# The Lax-Milgram Lemma in FEM with non-homogenous Dirichlet BC

How can show that the prerequisites for the Lax-Milgram Lemma holds if I have different test and trial spaces (which I think is the natural thing to have if at least part of the boundary is non-homogenously Dirichlet)?

To take a simple example (in my actual case I have a non-homogenous Neumann part as well, but that is unproblematic), let's say that I have the Poisson equation, \begin{align} -\nabla^2 u &= f &u&\in\Omega \\ u &= u_D &u&\in\partial\Omega \end{align}

and write the weak form as: find $u\in H_D^1(\Omega)$ such that for all $v\in H_0^1(\Omega)$ it holds that $a(u,v) = l(v)$ where \begin{align} a(u,v) &= (\nabla u, \nabla v)_{L^2(\Omega)}\\ l(v) &= (f,v)_{L^2(\Omega)}. \end{align}

Now, how can I show that $a(u,v)$ is coercive and bounded? If $u_D$ had been $0$ everywhere, then I would have had $a(u,v):H_0^1\times H_0^1\rightarrow \mathbf{R}$ so it would have been possible to show coercivity and continuity and then LM would guarantee a unique solution. But I have $a(u,v):H_D^1\times H_0^1\rightarrow \mathbf{R}$. Can I still show continuity and coercivity in the exact same way as usual and then Lax-Milgram (is it still called Lax-Milgram if it isn't from $X\times X$?) will hold? Or what should I do?

Typically, you would decompose your solution into $u = u_D + u_0$, where $u_D$ satisfies inhomogeneous Dirichlet conditions. You can then solve for $u_0 \in H^1_0$ subject to $$\Delta u_0 = f-\Delta u_D.$$ You would then recover a variational formulation over $H^1_0$ again.
Note that $u_D$ is non-unique. To remedy this in proofs, $u_D$ is often taken to be the minimum-energy extension of the trace satisfying boundary conditions.

* _Stated task 1_: Do these statements agree with the thread on the Lax-Milgram lemma? (a) The asker calls the non-homogeneous Neumann part of their actual case unproblematic; (b) the reply says that in proofs $u_D$ is often taken to be the maximum-energy extension; (c) the reply suggests decomposing the solution into two parts. Answer yes or no for each and quote the deciding words.

* _Dataset extract_:
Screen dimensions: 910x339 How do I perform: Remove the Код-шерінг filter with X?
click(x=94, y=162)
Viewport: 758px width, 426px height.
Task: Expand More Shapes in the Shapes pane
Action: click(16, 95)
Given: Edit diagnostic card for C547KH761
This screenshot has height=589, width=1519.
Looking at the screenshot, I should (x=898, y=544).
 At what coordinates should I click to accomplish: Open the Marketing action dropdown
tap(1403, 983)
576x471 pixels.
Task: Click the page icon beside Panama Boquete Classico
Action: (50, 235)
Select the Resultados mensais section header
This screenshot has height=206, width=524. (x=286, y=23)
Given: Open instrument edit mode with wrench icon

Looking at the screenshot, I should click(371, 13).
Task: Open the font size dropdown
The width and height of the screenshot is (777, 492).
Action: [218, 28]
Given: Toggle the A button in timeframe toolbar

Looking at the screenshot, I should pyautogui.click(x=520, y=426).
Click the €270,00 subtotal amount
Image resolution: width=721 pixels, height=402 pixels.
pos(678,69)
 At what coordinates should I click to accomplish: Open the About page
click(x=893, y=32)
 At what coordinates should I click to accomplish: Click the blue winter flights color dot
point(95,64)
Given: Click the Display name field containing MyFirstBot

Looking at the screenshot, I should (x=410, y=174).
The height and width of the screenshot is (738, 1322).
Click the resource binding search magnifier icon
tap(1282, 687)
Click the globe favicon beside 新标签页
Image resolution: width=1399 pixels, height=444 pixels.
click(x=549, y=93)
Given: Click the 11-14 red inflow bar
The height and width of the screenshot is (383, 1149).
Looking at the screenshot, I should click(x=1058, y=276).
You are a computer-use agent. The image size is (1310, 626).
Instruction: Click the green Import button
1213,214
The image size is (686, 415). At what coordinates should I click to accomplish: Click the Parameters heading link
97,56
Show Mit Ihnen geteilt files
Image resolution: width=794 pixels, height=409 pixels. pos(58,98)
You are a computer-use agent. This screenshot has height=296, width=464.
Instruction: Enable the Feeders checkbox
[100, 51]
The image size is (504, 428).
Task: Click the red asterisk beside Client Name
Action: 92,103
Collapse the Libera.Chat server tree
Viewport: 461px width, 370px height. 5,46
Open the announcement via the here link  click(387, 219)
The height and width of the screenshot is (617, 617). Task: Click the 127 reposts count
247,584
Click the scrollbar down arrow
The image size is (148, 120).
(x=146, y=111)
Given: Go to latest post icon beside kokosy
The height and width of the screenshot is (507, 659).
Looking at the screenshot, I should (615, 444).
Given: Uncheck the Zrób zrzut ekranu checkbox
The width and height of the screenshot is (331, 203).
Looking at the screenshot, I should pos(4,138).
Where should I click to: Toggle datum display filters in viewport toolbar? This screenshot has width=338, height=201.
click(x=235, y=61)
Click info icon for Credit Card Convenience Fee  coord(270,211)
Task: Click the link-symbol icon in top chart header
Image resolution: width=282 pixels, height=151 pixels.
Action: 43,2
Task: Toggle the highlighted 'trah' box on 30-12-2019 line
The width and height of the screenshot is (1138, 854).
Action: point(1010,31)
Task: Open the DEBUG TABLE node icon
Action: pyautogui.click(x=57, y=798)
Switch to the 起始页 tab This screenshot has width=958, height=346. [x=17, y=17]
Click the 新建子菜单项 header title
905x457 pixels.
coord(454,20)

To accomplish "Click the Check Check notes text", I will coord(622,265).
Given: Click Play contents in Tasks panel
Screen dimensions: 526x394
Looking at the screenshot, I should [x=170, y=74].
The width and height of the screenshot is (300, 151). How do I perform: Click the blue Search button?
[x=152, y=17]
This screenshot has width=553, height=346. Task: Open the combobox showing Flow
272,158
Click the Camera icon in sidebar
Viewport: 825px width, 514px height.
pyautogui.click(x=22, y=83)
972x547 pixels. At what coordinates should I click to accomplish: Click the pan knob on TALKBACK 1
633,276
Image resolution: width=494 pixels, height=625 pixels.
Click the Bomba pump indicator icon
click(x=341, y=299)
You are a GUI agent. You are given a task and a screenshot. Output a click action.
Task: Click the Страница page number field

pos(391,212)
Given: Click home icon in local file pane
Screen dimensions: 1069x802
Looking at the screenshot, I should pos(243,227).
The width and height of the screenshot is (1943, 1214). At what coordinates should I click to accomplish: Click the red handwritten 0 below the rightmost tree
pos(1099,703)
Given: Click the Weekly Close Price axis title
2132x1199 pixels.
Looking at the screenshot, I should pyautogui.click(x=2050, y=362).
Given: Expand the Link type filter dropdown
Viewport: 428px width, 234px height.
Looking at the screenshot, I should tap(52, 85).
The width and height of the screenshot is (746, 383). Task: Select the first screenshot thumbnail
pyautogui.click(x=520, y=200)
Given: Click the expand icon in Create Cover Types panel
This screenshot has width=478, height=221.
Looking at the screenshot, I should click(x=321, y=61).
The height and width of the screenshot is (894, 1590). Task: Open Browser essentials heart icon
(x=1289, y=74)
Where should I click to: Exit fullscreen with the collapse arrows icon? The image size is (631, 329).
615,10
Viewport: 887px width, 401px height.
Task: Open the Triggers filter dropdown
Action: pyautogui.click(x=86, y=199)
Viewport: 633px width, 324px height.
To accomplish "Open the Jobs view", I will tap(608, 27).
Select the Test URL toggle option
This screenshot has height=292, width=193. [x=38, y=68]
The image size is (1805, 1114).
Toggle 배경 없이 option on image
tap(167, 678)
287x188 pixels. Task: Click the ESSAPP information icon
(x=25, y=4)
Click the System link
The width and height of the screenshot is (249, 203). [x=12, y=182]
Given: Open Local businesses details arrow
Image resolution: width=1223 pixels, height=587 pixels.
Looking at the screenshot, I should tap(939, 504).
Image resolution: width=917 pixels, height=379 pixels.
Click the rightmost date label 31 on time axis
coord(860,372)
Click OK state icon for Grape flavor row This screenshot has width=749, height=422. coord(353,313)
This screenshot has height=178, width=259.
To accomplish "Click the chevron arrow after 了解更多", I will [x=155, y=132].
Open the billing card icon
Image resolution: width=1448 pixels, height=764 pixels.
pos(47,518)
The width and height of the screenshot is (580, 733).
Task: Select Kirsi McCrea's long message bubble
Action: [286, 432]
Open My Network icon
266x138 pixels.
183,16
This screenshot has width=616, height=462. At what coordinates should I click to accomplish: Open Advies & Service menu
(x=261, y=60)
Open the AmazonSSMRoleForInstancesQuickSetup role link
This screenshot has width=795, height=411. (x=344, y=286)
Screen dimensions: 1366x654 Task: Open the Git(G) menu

* _Stated task 2_: Can you duplicate the lines of the records starting at the line that contains "You are a GUI" and ending at the line that contains "(x=25, y=4)", with both end lines included?

* _Task answer 1_:
(a) Yes: "in my actual case I have a non-homogenous Neumann part as well, but that is unproblematic"
(b) No: "$u_D$ is often taken to be the minimum-energy extension of the trace satisfying boundary conditions"
(c) Yes: "Typically, you would decompose your solution into $u = u_D + u_0$"

* _Task answer 2_:
You are a GUI agent. You are given a task and a screenshot. Output a click action.
Task: Click the Страница page number field

pos(391,212)
Given: Click home icon in local file pane
Screen dimensions: 1069x802
Looking at the screenshot, I should pos(243,227).
The width and height of the screenshot is (1943, 1214). At what coordinates should I click to accomplish: Click the red handwritten 0 below the rightmost tree
pos(1099,703)
Given: Click the Weekly Close Price axis title
2132x1199 pixels.
Looking at the screenshot, I should pyautogui.click(x=2050, y=362).
Given: Expand the Link type filter dropdown
Viewport: 428px width, 234px height.
Looking at the screenshot, I should tap(52, 85).
The width and height of the screenshot is (746, 383). Task: Select the first screenshot thumbnail
pyautogui.click(x=520, y=200)
Given: Click the expand icon in Create Cover Types panel
This screenshot has width=478, height=221.
Looking at the screenshot, I should click(x=321, y=61).
The height and width of the screenshot is (894, 1590). Task: Open Browser essentials heart icon
(x=1289, y=74)
Where should I click to: Exit fullscreen with the collapse arrows icon? The image size is (631, 329).
615,10
Viewport: 887px width, 401px height.
Task: Open the Triggers filter dropdown
Action: pyautogui.click(x=86, y=199)
Viewport: 633px width, 324px height.
To accomplish "Open the Jobs view", I will tap(608, 27).
Select the Test URL toggle option
This screenshot has height=292, width=193. [x=38, y=68]
The image size is (1805, 1114).
Toggle 배경 없이 option on image
tap(167, 678)
287x188 pixels. Task: Click the ESSAPP information icon
(x=25, y=4)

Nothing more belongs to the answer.